### Exercise requirements
1) In the cyber security article below, rewrite everything from "- Crucial Cyber" down to "cyber safety tips.", replacing "training session" with "workshop".
2) According to the cyber security article below, how many reports of cyber crime did the Australian Cyber Security Centre receive in the last year?

### Reading passage
Cyber Security for Lawyers: Inspirations from Australia
This is the third article in our series on Cyber Security for Lawyers. The idea behind this series is to initiate a discussion on why cyber security is essential for lawyers. In the first article, we talked about best practices from the UK based on a guidance document published by the UK’s General Council of the Bar. While in the second article, we deliberated on the guidelines prepared by Canada Bar Association’s Ethics and Professional Responsibility Committee. In this article, we talk about best practices from the Australian legal community.
In November 2016, the Law Institute of Victoria formulated and published a cyber security toolkit. The Intellectual Property and Information Technology Committee and the Technology and Law Committee prepared this toolkit for providing guidance and educating staff members on cyber security risks. This toolkit comprises six components:
- Manager Handout: This handout gives managers a comprehensive overview of the most important cyber security problems they need to discuss.
- Employee Handout: This handout offers a short summary of the details available in the Manager Handout. Employees must go through this handout for a better discussion on cyber security at their workplace. Also, it provides a dictionary of common terminology related to cyber security.
- Crucial Cyber Safety Tips: This can be used as a handout during a training session. The organisation should distribute it to employees so that they have access to key cyber safety tips.
- Cyber Security Case Studies: Trainers can use these case studies to highlight cyber security risks that may come into play due to employees’ conduct.
- Training Outcomes Checklist: Trainers and organisations can use this checklist to confirm and strike off issues they have dealt with in a training session.
- Training Engagement: This resource pool consists of cyber security materials to be used by employers to train their employees.
Should cyber security be a priority for your law firm?
According to a recent report by the Australian Cyber Security Centre, they received 67,500 reports of cyber crime in the last year. This is an increment of 13% from their last annual report. Cyber security is not solely an IT issue, and everyone in a law firm has a role to play. The Australian Government’s initiative StaySmartOnline is a good place to begin reviewing basic cyber security measures for your organisation. Common security threats that a law firm may face are:
- Phishing scams: Phishing scams are notoriously famous, and you may come across such emails regularly. A phishing email usually contains an email leading to a malicious site or an attachment designed to trigger malicious programmes on your computer. Scammers may use social engineering techniques to gather information about your employees and customise emails to increase their chances of success.

### Data for review
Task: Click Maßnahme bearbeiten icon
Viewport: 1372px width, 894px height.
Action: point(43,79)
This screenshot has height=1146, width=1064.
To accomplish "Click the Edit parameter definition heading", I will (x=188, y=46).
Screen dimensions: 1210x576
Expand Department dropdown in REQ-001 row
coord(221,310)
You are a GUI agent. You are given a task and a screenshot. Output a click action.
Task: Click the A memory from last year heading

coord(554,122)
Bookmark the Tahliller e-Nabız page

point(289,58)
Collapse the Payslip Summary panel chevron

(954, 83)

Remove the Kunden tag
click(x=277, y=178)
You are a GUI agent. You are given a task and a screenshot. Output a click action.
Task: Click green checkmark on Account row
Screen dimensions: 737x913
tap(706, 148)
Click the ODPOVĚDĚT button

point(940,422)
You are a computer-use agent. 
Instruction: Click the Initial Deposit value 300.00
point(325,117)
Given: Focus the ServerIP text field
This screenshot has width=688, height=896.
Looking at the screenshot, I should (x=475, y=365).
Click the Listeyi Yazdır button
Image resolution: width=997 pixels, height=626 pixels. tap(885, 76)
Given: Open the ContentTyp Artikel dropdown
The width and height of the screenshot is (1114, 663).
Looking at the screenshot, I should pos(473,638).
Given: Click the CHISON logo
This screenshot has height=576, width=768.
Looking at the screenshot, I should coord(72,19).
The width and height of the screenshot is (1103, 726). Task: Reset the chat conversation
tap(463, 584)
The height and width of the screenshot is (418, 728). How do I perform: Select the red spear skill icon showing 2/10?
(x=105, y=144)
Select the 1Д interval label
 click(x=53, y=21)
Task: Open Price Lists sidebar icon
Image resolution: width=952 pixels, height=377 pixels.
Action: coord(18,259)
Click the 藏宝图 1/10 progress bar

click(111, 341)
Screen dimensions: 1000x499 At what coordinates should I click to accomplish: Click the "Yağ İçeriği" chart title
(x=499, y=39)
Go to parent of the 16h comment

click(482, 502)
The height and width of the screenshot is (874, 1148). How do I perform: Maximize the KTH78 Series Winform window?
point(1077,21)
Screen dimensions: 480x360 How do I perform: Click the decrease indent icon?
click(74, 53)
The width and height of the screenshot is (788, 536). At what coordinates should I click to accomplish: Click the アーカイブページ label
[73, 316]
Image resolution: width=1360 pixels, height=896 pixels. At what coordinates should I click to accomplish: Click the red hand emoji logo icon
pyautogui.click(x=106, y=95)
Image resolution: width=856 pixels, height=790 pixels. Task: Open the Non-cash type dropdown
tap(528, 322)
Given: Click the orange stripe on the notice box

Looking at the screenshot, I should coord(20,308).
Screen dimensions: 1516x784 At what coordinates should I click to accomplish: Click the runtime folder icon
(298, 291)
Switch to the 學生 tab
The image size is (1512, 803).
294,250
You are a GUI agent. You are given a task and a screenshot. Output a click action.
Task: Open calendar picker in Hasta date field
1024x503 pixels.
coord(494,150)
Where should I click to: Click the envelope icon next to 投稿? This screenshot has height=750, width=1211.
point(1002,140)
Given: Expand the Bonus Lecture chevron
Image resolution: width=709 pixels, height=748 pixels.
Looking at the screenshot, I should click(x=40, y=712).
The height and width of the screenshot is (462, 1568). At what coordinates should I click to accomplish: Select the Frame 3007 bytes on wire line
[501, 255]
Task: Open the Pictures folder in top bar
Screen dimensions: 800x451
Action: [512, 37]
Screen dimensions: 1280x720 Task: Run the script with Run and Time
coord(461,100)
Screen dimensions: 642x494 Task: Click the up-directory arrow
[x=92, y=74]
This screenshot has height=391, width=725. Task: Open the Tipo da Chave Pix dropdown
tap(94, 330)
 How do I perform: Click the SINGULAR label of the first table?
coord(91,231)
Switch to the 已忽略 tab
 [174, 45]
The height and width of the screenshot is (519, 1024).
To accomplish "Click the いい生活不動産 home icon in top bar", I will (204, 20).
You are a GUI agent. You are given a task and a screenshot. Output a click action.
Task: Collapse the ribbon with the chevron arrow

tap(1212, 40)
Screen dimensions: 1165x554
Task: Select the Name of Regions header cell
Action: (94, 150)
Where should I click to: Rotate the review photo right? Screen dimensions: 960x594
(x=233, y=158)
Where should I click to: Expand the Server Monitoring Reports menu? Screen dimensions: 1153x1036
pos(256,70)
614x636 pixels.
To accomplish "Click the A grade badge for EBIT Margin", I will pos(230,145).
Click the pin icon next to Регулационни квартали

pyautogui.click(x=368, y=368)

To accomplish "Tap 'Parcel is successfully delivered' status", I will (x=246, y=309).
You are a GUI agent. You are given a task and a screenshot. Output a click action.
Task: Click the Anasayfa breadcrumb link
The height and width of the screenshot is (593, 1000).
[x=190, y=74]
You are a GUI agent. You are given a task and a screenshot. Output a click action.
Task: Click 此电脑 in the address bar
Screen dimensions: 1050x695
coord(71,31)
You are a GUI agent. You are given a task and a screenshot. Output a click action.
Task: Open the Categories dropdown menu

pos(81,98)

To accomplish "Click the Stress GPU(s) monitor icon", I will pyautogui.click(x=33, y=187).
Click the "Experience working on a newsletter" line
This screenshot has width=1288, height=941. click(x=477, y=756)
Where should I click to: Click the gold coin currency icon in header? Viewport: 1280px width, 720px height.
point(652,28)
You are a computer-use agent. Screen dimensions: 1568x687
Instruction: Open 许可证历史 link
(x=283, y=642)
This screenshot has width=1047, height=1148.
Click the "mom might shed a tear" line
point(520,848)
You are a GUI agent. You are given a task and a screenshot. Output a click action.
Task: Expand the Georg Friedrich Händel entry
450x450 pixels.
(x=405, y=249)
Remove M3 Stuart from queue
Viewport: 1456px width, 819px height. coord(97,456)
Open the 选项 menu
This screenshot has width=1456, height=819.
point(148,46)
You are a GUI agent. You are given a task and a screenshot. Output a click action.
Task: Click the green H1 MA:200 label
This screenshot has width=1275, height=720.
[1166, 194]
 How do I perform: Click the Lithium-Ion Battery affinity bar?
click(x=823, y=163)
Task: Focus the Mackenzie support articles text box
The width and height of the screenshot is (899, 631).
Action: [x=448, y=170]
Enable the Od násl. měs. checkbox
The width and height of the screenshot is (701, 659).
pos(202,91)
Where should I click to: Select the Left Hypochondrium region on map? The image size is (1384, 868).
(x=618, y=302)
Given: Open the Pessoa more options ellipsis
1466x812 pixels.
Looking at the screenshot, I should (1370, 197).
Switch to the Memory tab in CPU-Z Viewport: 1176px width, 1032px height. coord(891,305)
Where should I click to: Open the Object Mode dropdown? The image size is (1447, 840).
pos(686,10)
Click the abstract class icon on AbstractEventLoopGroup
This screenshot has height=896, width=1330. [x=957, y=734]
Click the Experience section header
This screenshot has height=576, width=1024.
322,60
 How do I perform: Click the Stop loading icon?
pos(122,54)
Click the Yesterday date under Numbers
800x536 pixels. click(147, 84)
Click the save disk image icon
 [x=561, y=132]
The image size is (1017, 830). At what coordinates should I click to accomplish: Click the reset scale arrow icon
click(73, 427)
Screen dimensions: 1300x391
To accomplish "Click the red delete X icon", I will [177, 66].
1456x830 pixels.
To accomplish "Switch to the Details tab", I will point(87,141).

### Answers to the problems
1)
- Crucial Cyber Safety Tips: This can be used as a handout during a workshop. The organisation should distribute it to employees so that they have access to key cyber safety tips.

2) 67,500